それは、新卒でこの街に出てきたばかりの、初夏の頃だった。
会社の新人歓迎会は形式的で、真に歓迎されている実感などなかったが、付き合いで深夜二時過ぎまで残った。スーツの内側には粘つく汗が張り付いており、終電を逃した後のタクシー代が重くのしかかっていた。
住んでいたのは、都心から電車で一時間ほどの、新興住宅地の奥まった場所にある古いワンルームマンションだ。深夜ともなると、街灯は申し訳程度のオレンジ色の光を放つばかりで、歩道の黒いアスファルトは濡れたように光を吸い込んでいた。
周囲は、一軒家が建ち並ぶ区画だ。どの窓も分厚い暗闇の幕が引かれ、人の営みの気配が一切しない。ただ、遠くで高速道路を走る車の低い唸りだけが、この空間に音の粒を撒いていた。
耳に届くのは、自分の革靴が石畳を踏む乾いた音と、重くなった呼吸だけ。その音すら、住宅地の深い静寂に吸い込まれて消えていくようで、私の足取りは自然と速くなる。
心臓が、胸の中で小さく、しかし忙しなく拍動しているのがわかる。この時間、この場所で、誰かと出くわすこと自体が不穏な出来事のように感じられた。

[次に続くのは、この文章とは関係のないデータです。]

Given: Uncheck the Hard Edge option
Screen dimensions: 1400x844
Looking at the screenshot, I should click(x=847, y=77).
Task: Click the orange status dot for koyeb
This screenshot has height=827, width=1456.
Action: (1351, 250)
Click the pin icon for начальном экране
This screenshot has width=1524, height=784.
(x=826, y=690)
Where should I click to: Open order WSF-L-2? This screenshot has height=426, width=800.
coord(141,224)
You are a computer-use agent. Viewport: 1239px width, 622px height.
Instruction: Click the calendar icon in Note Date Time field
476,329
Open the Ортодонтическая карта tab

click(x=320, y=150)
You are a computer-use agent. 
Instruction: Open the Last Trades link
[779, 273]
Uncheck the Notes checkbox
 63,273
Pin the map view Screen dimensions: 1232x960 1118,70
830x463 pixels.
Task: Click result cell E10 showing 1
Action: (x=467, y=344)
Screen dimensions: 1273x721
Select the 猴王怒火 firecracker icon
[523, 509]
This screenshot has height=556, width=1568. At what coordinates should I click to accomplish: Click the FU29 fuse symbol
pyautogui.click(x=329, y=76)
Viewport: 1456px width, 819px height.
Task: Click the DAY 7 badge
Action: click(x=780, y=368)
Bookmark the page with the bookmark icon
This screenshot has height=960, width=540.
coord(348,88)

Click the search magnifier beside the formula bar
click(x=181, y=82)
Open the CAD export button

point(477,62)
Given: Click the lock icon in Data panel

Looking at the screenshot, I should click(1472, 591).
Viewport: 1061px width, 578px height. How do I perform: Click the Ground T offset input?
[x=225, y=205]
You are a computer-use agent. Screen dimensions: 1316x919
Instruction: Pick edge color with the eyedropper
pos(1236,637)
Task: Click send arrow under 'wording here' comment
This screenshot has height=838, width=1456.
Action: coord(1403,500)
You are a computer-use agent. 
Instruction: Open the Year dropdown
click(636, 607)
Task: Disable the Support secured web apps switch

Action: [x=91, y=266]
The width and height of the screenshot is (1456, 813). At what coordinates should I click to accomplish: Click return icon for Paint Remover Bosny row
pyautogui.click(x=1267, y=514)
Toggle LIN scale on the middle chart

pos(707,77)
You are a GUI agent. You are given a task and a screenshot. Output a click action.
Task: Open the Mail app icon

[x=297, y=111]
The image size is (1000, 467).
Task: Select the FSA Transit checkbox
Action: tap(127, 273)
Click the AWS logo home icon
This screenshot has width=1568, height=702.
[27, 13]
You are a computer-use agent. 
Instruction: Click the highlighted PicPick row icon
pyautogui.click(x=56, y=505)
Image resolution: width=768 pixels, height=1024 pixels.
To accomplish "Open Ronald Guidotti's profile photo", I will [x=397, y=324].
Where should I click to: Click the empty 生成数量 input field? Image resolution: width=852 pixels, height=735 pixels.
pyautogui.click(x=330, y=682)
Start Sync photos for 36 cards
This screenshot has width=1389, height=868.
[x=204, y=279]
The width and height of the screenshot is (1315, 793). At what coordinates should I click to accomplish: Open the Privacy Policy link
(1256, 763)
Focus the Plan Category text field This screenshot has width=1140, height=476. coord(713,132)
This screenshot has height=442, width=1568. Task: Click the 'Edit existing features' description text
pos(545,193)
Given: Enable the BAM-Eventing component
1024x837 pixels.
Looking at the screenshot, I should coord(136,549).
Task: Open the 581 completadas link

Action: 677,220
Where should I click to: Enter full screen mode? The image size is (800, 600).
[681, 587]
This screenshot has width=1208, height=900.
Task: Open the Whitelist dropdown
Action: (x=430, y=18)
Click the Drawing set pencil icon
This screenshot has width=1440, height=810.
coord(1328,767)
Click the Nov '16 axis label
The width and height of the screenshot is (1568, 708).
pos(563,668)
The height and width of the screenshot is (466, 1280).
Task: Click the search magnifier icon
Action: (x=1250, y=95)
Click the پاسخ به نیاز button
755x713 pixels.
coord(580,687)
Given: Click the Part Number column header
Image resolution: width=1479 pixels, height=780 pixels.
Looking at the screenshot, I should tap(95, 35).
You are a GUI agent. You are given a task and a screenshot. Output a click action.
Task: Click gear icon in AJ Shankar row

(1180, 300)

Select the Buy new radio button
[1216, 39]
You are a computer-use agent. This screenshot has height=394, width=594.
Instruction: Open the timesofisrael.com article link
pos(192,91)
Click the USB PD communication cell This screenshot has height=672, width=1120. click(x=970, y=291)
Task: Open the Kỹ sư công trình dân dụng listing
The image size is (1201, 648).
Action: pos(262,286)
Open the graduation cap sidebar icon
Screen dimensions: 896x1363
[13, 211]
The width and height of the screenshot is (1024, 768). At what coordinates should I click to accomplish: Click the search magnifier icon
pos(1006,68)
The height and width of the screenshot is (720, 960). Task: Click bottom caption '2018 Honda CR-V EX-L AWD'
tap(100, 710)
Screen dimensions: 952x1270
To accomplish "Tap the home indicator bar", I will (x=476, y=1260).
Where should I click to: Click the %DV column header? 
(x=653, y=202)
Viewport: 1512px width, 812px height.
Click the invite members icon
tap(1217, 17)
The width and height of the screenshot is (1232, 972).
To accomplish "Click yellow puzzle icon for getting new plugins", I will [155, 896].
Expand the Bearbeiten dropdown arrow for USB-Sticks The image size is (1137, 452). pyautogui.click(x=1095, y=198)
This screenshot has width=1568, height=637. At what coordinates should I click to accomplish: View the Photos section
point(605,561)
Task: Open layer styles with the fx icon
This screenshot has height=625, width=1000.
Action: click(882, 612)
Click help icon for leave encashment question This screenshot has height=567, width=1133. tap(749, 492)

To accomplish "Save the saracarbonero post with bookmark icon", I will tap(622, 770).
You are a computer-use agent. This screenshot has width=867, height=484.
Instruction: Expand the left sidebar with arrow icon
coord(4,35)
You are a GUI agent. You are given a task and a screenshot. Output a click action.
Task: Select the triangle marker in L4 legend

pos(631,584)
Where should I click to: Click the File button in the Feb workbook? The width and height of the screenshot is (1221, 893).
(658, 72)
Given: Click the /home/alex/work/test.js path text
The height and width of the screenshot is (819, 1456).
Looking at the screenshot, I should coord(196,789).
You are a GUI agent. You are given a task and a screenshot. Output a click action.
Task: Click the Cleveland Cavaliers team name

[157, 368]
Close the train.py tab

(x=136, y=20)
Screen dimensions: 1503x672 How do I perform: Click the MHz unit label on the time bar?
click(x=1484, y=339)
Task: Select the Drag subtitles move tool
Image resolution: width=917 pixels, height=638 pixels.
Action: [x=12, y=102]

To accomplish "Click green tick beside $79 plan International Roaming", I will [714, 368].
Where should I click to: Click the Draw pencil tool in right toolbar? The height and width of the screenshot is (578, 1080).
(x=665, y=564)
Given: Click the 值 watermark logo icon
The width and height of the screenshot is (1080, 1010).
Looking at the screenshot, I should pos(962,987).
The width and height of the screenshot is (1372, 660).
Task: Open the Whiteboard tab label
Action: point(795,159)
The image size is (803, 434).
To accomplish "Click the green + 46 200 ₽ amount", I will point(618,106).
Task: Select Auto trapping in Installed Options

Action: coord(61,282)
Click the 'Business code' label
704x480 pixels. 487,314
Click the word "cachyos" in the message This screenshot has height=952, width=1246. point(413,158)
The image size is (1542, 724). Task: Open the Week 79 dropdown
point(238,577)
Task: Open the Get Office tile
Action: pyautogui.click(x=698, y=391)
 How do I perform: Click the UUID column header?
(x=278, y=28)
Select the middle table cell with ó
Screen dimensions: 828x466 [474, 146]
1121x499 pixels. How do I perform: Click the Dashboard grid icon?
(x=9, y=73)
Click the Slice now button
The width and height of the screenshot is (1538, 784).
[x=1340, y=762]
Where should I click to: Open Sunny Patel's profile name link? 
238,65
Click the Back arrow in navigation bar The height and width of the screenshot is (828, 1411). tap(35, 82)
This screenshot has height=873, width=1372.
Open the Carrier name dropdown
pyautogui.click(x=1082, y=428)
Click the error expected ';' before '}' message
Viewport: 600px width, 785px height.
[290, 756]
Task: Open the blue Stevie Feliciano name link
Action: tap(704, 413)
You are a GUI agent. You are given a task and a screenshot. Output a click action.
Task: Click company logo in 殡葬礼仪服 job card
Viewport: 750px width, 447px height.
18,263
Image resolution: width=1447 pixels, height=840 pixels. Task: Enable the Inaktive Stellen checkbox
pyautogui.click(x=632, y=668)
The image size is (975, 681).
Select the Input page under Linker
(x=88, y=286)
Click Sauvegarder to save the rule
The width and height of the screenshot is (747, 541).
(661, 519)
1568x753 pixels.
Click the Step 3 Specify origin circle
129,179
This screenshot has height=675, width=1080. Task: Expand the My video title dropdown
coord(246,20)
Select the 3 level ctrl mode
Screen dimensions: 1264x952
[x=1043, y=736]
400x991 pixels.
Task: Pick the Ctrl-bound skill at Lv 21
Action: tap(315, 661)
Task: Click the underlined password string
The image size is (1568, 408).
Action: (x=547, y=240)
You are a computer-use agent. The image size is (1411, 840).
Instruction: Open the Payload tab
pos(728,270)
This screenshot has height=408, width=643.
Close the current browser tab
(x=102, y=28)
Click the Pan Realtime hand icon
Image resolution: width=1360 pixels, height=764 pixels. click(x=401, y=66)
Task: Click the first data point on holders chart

マンションのエントランスが見えたとき、肺の奥から安堵の息が漏れた。その瞬間、正面の暗がりから、人影が一つ、ゆるくふらつきながら近づいてくるのが視界に入った。
その人影は女性に見えた。その動きがあまりにも不自然で、夜の闇に溶け込んだように不確かで、私は思わず立ち止まった。
安心が一瞬にして凍りつき、奇妙なものが腹の底から湧き上がってきた。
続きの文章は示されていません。